◆ **DOCUMENT EXTRACT**:
◇ ◇ ◇ ◇ ◇ ◇ ◇

The Jurisdiction of Area Courts and Customary Courts over Title to Land: A Review of Olaleye-Ote v Babalola Olaleye-Ote v Babalola

T.A. Yusuf*

Abstract

A decision of the Supreme Court is binding on it and all other lower courts in the hierarchy of courts in the country. This is by virtue of the doctrine of stare decisis et non quieta movere, which means – to stand by what has been decided and not to unsettle things already established. Though judgments of the Supreme Court are final, its justices are not infallible. It is from the foregoing, that the theme of this article stems. Its main thrust revolves round the decision of the Supreme Court in Olaleye-Ote v Babalola (2012) All FWLR (Pt.645) 328 and the focus is on that part of the decision where the court held that a customary court of Ogun State has the jurisdiction to entertain disputes arising from a customary right of occupancy by virtue of section 41 of the Land Use Act, irrespective of the value or rental value of the land as limited by the statute establishing the court. This paper review the case in light of section 41 of the Land Use Act and came to the conclusion that the said provision cannot cannot confer jurisdiction on a customary court of Ogun State without taking into consideration the value or rental value of the land in dispute as provided for by section 16 of the 1st Schedule of the Ogun State Customary Court Edict and other relevant laws stated in the decision under review.

___________________

*        LL.B (Hons.), (Unilorin), LL.M (Ife), Senior Lecturer, Nigerian Law School, Kano Campus, taofikyusuflaw@yahoo.co.uk

1. Introduction.

◇ ◇ ◇ ◇ ◇ ◇ ◇

◆ **WORK TO COMPLETE**:
- a) Rewrite the paragraph of the case review beginning "A decision of the Supreme Court is binding" as a short bulleted list, keeping its main facts.
- b) Please pick up the case review where it stops and continue it.
The items that follow the case review are not needed.

◆ **RECORDS SHOWN**:

◇ ◇ ◇ ◇ ◇ ◇ ◇

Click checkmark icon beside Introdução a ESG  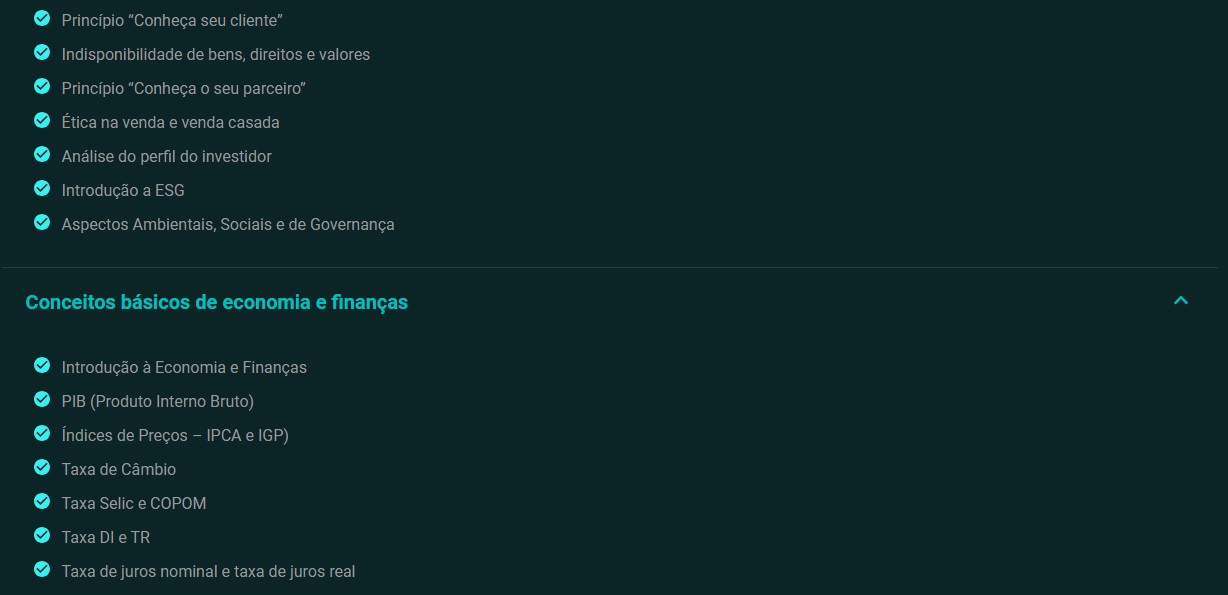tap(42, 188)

◇ ◇ ◇ ◇ ◇ ◇ ◇

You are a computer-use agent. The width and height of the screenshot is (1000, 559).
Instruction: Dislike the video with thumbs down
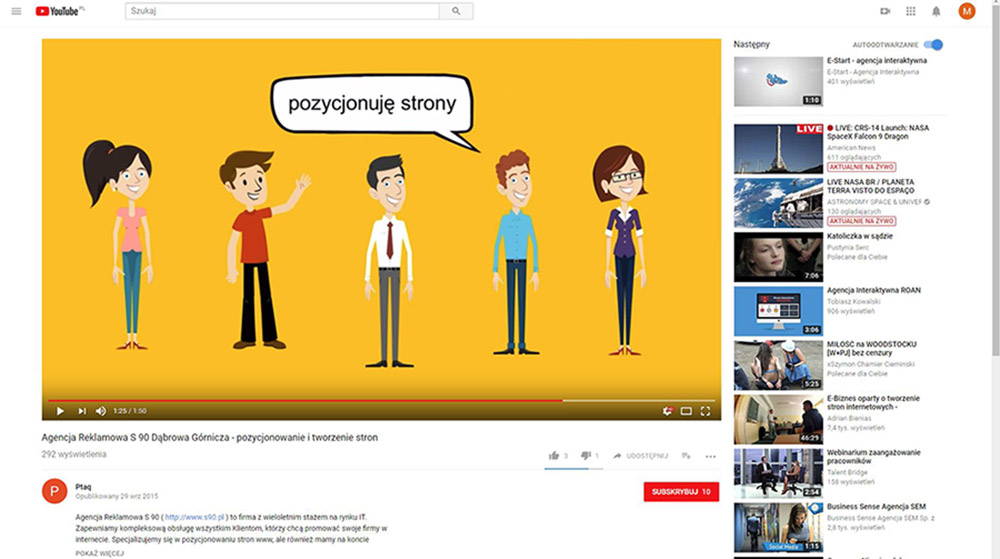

◇ ◇ ◇ ◇ ◇ ◇ ◇

◆ **RESPONSES PER TASK**:
- a)
- A Supreme Court decision binds that court and all lower courts in the country's hierarchy of courts.
- This follows from the doctrine of stare decisis et non quieta movere: to stand by what has been decided and not to unsettle things already established.
- Supreme Court judgments are final, but its justices are not infallible.
- The article examines the Supreme Court's decision in Olaleye-Ote v Babalola (2012) All FWLR (Pt.645) 328.
- Its focus is the holding that, under section 41 of the Land Use Act, a customary court of Ogun State may hear disputes over a customary right of occupancy whatever the land's value or rental value, despite the limits set by the statute establishing the court.
- The article concludes that section 41 cannot confer that jurisdiction without regard to the value or rental value of the land in dispute, as provided by section 16 of the 1st Schedule of the Ogun State Customary Court Edict and other relevant laws stated in the decision.

- b)
The theme of this case review is on the jurisdiction of an Area Court, Customary Court or other courts of equivalent jurisdiction in a state to resolve disputes over title to land arising from a customary right of occupancy granted by a Local Government Council under section 41 of the Land Use Act when such jurisdiction is limited by the value or rental value of the land in accordance with the provisions of the state legislation establishing such courts.

Section 41 of the Land Use Act provides:

An Area Court or Customary Court or other court of equivalent jurisdiction in a State shall have jurisdiction in respect of proceedings in respect of a customary right of occupancy granted by a Local Government under this Act; and for the purposes of this paragraph proceedings includes proceedings for a declaration of title to a customary right of occupancy and all laws including rules of court regulating practice and procedure of such courts shall have effect with such modifications as would enable effect to be given to this section.

Ogun State Customary Court Edict, section 16 of the 1st schedule provides:

Causes or matters in which the value of the land does not exceed N1, 000.00(One Thousand Naira) or in which the rental value does not exceed N200.00 (Two Hundred Naira) per annum.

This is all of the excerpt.